As it's distributed, a DDoS victim will likely receive connections from hundreds of thousands of different source addresses, with different ISPs. Not only that, but some attacks makes very hard to tell apart an attack connection from a legitimate connection.

To block a DDoS at the source, you would have to:

  • list only the attacking connections

  • get the source IP

  • find the ISP for that IP

  • find the contact information for that ISP

  • ask them to block the connection to your site

And repeat hundreds of thousands of times.

You will likely be unable to find an ISP contact information, and even if you can find, it's unlikely they will change anything on their networks to help you. They will probably let you suffer. It's best for then to ignore you than to risk breaking something on their networks trying to help you.

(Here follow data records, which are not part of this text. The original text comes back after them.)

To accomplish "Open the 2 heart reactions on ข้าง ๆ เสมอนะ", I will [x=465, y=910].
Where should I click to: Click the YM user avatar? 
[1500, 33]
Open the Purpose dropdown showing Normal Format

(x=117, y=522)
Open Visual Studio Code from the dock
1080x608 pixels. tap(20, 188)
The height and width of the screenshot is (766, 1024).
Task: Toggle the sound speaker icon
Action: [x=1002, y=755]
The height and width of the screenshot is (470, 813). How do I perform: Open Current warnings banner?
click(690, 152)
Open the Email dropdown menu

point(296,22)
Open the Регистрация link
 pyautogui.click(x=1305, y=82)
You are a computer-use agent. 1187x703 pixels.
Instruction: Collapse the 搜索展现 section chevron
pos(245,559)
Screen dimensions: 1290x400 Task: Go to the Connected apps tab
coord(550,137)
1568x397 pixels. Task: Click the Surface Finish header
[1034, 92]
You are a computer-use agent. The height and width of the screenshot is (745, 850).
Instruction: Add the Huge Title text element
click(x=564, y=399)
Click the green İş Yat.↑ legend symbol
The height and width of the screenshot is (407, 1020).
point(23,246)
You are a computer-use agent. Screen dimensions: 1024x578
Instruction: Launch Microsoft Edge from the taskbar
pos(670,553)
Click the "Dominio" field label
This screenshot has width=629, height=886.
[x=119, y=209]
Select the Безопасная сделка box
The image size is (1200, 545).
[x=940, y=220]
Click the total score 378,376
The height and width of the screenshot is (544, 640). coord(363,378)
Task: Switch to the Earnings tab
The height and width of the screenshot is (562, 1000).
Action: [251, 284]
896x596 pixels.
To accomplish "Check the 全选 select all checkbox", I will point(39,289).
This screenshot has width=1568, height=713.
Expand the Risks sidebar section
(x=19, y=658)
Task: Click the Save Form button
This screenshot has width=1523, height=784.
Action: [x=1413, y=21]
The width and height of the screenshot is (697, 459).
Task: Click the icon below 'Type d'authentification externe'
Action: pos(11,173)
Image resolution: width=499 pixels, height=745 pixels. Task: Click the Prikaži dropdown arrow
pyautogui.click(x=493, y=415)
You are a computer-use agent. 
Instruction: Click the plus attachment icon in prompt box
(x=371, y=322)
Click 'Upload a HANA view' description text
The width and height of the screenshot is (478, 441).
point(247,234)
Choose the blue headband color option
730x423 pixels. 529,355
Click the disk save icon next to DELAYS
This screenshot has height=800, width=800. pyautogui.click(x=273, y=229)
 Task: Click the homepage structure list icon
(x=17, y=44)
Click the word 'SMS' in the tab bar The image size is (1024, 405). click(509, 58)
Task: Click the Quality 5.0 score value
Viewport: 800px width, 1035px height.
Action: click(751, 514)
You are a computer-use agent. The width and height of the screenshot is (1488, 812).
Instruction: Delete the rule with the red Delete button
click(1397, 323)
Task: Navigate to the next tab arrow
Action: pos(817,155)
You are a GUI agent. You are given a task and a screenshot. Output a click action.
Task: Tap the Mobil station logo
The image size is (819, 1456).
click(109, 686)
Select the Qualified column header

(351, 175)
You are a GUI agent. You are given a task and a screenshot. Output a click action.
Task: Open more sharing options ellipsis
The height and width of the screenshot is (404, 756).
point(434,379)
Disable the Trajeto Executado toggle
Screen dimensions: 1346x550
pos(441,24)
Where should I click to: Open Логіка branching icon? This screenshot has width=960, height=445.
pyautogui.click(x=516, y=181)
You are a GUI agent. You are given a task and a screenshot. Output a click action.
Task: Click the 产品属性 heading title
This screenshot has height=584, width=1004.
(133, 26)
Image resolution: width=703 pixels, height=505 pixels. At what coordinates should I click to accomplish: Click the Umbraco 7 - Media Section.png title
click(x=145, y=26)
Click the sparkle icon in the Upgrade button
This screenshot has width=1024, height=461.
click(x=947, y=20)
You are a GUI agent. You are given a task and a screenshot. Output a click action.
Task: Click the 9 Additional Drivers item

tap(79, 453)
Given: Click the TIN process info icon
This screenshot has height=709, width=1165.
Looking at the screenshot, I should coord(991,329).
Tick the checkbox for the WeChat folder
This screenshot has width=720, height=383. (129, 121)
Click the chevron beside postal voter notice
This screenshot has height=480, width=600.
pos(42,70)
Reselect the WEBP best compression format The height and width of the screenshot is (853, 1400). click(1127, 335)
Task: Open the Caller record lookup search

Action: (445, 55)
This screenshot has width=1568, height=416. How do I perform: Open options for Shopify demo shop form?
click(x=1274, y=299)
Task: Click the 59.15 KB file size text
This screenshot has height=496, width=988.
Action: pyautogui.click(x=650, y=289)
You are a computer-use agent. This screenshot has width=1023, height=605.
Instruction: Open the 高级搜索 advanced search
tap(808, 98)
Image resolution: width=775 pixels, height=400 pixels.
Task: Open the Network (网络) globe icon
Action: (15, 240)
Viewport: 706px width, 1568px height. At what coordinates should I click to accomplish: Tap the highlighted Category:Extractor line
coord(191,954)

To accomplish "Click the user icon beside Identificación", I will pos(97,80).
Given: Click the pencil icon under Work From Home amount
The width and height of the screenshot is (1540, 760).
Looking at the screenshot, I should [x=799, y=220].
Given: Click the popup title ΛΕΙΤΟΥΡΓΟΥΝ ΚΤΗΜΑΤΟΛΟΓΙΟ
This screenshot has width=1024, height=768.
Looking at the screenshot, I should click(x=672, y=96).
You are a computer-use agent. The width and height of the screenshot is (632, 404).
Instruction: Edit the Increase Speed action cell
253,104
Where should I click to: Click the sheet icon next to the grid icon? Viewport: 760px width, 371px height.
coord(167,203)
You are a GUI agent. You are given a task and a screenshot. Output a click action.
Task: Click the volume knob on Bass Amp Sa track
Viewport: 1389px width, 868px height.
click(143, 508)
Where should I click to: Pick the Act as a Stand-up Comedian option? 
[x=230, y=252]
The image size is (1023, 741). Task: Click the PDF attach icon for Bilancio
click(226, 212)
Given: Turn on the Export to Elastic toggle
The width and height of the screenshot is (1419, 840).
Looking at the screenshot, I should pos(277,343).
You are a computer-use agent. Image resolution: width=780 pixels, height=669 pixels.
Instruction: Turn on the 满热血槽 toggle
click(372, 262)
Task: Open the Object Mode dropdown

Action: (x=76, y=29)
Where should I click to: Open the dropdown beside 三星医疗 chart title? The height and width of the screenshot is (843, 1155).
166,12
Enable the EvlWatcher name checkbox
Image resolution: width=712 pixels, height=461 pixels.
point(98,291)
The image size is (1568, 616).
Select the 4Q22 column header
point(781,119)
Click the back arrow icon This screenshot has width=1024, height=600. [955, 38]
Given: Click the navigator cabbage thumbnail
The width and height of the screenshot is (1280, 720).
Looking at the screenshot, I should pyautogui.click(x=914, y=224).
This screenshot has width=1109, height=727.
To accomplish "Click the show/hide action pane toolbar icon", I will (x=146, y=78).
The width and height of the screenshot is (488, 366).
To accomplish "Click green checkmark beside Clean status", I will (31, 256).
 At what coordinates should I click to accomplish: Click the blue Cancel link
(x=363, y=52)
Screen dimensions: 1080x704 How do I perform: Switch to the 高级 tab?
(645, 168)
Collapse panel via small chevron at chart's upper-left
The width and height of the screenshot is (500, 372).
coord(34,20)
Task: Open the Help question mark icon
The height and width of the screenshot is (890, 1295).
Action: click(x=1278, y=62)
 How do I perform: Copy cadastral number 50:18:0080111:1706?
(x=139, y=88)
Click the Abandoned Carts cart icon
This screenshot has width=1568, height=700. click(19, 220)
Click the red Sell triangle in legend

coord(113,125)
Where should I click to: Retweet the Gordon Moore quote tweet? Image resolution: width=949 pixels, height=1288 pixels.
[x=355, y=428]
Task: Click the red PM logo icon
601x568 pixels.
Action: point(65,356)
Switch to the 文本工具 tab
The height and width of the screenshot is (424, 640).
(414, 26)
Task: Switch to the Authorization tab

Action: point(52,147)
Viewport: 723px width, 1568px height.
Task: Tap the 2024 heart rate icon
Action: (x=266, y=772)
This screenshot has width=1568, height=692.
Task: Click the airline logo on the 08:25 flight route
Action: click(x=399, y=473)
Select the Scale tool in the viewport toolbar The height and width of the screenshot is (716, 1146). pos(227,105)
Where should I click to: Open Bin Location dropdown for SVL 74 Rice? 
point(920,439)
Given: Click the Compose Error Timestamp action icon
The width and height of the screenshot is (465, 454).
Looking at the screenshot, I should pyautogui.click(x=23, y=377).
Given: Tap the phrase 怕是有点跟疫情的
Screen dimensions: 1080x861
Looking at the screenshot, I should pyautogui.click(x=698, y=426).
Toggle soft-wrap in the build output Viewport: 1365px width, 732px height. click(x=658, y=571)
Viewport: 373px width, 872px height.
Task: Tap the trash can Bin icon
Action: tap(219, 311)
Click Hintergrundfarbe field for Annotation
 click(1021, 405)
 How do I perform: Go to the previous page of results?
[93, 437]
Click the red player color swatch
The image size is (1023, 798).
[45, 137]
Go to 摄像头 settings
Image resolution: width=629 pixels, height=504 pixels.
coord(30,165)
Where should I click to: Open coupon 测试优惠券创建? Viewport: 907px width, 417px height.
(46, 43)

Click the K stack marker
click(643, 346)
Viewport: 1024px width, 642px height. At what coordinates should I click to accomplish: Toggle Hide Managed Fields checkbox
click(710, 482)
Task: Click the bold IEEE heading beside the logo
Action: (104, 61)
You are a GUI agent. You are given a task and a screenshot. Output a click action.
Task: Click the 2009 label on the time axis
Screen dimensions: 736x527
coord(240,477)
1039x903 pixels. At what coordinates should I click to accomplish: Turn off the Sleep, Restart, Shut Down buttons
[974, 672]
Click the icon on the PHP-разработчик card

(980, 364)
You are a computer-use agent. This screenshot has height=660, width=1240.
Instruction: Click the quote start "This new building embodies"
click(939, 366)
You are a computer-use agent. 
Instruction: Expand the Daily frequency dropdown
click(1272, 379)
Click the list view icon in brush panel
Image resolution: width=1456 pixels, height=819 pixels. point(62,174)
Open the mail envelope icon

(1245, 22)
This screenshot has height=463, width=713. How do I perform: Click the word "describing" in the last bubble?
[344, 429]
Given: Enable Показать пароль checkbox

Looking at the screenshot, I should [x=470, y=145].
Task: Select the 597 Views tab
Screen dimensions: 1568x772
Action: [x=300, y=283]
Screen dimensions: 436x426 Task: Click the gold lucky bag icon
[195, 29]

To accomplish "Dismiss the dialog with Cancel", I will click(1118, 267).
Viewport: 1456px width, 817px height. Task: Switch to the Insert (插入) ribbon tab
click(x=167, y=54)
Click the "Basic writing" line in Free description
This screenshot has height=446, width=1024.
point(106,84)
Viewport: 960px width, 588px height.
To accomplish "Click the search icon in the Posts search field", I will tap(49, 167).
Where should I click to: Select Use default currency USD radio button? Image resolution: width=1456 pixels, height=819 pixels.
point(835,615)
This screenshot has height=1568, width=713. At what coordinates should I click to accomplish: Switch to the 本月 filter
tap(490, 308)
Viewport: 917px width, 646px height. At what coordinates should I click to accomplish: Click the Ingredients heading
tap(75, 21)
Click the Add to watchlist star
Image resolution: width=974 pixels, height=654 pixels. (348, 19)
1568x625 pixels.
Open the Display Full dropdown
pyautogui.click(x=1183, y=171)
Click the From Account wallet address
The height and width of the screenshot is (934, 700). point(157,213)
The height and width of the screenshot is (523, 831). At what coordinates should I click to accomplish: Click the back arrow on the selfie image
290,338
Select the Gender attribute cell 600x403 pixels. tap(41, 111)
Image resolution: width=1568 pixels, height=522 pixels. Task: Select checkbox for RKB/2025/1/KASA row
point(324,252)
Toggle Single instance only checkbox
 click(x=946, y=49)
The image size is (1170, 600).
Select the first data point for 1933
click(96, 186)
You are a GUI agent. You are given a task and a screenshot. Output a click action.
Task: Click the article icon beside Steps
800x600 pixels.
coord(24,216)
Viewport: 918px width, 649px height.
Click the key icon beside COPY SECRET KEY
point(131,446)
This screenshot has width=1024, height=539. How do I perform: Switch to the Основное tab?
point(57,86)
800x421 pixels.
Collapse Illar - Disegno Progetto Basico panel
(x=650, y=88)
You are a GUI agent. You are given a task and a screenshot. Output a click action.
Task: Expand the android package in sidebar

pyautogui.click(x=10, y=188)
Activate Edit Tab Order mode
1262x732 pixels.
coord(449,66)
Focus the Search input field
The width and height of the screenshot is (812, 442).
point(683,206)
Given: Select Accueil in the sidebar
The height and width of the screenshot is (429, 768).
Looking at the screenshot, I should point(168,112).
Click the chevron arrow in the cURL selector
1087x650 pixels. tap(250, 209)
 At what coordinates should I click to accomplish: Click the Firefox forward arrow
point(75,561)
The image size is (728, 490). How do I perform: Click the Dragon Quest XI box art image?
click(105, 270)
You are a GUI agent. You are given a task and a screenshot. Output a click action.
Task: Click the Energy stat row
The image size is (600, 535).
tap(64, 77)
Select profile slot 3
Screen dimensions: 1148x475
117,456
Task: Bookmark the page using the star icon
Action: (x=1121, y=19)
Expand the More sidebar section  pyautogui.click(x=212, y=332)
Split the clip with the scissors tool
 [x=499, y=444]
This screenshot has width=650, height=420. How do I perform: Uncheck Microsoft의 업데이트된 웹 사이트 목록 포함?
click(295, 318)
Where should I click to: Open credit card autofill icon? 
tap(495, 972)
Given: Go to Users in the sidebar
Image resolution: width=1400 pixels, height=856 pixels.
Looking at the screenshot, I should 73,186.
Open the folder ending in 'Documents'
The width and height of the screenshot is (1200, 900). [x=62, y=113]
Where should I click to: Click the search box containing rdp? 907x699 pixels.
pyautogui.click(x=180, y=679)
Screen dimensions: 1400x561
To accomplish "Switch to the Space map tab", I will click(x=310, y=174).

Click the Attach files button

Remote Triggered Black Hole - RTBH is a mechanism to black hole destination addresses at the upstream router in the event of a DDoS against any IP address served by the router. It will not save you, either, because it's a mechanism designed to protect the infrastructure from a flood, not the flood victim.

Source Based RTBH have very limited effectiveness, because you have to separate malicious from authentic traffic before sending the offending IPs, and your ISP must have some mechanism for you to send them the malicious IPs. If any attacker learns that you have S-RTBH in place, it could flood your site using, for example, Google Translate, and your ISP would black-hole Google.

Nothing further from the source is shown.